DDoS атака может быть такой, когда атакующие забьют весь канал паразитным трафиком и тут ты просто ничего не сможешь сделать на своём хосте, проблема решается только на уровне вышестоящего магистрального провайдера. Так? Вроде так.
Тогда расмотрим классический «отказ в обслуживании», когда канал ещё не забит, потому что у атакующего кишка тонка столько нагадить, а сервисы на хосте пытаются свалить, ну, обычным флудом получается.
Гуглю, читаю гайды, какая-то феерия... Зачем люди столько морочатся с выявлением атакующих средствами netstat, скрипты пишут...
Почему бы проблему с DDoS а.к.а. флудом не решить модулем limit в iptables, или recent...
# iptables -A INPUT -p tcp -m tcp -m conntrack --ctstate NEW -m limit --limit 5/s --limit-burst 10 -j ACCEPT
# iptables -A INPUT -p tcp -m tcp -m conntrack --ctstate NEW -j DROPИли так.
# iptables -A INPUT -p tcp -m tcp --dport 80 -m conntrack --ctstate NEW -m recent --name DDOS --rttl --rcheck --hitcount 30 --seconds 60 -j DROP
# iptables -A INPUT -p tcp -m tcp --dport 80 -m conntrack --ctstate NEW -m recent --name DDOS --set -j ACCEPTДля чего нужно выявлять атакующие IP-адреса один за другим?
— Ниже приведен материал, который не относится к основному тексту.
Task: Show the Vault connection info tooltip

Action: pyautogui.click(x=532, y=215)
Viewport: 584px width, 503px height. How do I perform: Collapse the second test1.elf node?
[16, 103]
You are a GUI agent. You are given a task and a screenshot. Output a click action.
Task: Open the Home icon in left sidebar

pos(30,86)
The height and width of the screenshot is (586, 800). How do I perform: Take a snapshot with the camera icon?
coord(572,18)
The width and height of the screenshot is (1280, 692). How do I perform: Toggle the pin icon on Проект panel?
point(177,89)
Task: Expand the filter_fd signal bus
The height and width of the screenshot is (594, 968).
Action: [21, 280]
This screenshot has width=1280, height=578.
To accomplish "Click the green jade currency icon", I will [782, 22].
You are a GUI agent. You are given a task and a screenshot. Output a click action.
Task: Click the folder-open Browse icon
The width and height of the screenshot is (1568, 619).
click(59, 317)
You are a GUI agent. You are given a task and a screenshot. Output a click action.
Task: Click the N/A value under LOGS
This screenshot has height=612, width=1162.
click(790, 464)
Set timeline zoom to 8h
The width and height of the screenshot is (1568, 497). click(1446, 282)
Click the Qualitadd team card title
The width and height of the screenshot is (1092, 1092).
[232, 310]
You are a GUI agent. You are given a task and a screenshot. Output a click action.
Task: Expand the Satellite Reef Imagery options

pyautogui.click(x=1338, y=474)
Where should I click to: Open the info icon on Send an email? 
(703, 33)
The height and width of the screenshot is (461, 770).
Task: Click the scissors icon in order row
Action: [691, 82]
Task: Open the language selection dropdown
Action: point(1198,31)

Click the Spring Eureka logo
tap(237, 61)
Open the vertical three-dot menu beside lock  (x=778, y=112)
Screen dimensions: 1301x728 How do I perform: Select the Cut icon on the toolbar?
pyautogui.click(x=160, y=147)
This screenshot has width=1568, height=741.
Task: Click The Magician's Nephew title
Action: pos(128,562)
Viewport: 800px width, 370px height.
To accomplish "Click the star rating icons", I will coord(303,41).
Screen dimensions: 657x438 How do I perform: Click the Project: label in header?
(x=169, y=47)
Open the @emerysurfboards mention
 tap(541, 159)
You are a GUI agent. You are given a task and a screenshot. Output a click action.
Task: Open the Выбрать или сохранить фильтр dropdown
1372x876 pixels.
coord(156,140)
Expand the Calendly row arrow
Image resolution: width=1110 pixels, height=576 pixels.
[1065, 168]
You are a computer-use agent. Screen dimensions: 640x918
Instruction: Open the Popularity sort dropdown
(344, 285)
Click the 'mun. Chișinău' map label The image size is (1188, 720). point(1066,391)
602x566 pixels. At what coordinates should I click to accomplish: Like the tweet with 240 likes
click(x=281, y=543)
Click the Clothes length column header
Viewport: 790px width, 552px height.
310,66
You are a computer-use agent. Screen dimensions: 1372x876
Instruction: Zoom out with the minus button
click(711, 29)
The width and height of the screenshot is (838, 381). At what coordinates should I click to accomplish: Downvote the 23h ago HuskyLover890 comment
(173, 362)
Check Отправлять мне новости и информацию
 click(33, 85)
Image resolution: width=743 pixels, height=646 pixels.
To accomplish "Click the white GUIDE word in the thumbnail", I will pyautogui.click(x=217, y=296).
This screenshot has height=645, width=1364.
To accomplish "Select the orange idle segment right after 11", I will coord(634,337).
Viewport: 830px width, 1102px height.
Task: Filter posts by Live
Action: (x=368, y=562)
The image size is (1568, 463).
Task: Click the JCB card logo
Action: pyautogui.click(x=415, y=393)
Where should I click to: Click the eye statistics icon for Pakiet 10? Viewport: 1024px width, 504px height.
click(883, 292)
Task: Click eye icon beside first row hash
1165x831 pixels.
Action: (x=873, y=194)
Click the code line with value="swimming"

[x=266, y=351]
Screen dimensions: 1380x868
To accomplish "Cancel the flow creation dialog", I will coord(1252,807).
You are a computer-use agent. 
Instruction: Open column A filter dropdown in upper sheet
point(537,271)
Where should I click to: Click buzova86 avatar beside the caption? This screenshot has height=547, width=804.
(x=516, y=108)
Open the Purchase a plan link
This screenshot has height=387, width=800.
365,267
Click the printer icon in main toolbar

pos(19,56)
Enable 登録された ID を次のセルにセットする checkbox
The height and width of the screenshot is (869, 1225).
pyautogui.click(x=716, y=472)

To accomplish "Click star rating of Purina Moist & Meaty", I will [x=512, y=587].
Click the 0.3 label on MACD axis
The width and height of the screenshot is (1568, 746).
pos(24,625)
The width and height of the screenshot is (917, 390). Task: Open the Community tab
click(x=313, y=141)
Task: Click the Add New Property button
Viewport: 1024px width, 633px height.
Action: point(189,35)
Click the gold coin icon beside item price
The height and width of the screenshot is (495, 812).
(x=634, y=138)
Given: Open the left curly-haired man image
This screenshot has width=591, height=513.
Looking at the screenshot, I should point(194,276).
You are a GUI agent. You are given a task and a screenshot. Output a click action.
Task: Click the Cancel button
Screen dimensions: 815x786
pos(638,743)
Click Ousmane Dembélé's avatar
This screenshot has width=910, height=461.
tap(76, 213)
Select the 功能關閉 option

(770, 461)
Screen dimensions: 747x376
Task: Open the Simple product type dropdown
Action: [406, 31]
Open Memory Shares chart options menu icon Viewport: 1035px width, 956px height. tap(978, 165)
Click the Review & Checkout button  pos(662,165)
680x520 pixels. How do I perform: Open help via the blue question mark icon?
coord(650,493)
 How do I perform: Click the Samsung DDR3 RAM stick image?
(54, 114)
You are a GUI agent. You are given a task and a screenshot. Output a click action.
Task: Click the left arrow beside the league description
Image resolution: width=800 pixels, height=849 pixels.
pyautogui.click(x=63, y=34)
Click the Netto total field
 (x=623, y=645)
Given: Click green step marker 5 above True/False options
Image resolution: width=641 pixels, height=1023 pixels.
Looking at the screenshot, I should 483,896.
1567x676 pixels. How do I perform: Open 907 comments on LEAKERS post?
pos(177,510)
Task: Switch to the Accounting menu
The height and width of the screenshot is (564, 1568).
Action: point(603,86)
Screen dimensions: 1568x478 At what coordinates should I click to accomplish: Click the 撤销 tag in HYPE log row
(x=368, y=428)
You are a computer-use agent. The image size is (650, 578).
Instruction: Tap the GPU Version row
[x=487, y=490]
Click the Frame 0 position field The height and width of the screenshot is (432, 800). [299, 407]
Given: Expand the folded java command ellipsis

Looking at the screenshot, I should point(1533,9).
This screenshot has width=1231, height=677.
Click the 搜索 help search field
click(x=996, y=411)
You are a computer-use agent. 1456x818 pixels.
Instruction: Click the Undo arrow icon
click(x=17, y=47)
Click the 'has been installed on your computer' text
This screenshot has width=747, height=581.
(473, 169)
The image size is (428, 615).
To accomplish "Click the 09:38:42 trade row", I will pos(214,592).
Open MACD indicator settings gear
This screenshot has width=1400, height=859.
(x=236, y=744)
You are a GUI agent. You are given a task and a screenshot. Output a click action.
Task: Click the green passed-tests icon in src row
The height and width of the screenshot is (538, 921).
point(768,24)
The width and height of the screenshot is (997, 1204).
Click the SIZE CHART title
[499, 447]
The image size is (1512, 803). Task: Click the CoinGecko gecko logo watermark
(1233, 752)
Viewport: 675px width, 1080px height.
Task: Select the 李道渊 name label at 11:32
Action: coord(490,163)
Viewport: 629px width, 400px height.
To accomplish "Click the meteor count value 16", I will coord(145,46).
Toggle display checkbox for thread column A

Ну, их можно сразу логгировать тогда вышеуказанными способами, только делая -j LOG, а затем уже блочить (вручную?) (навсегда?).
Разве не должно быть простого решения защиты от DDoS вроде пары-тройки правил в iptables, а то мне кажется что раздувают из мухи слона, и до тех пор, пока канал не забит паразитным трафиком под завязку, париться вообще не о чем. Не?
Может оно так и есть, но просто начитавшись чего пишут про защиту от DDoS в интернетах, — кажется, всё слишком усложняют.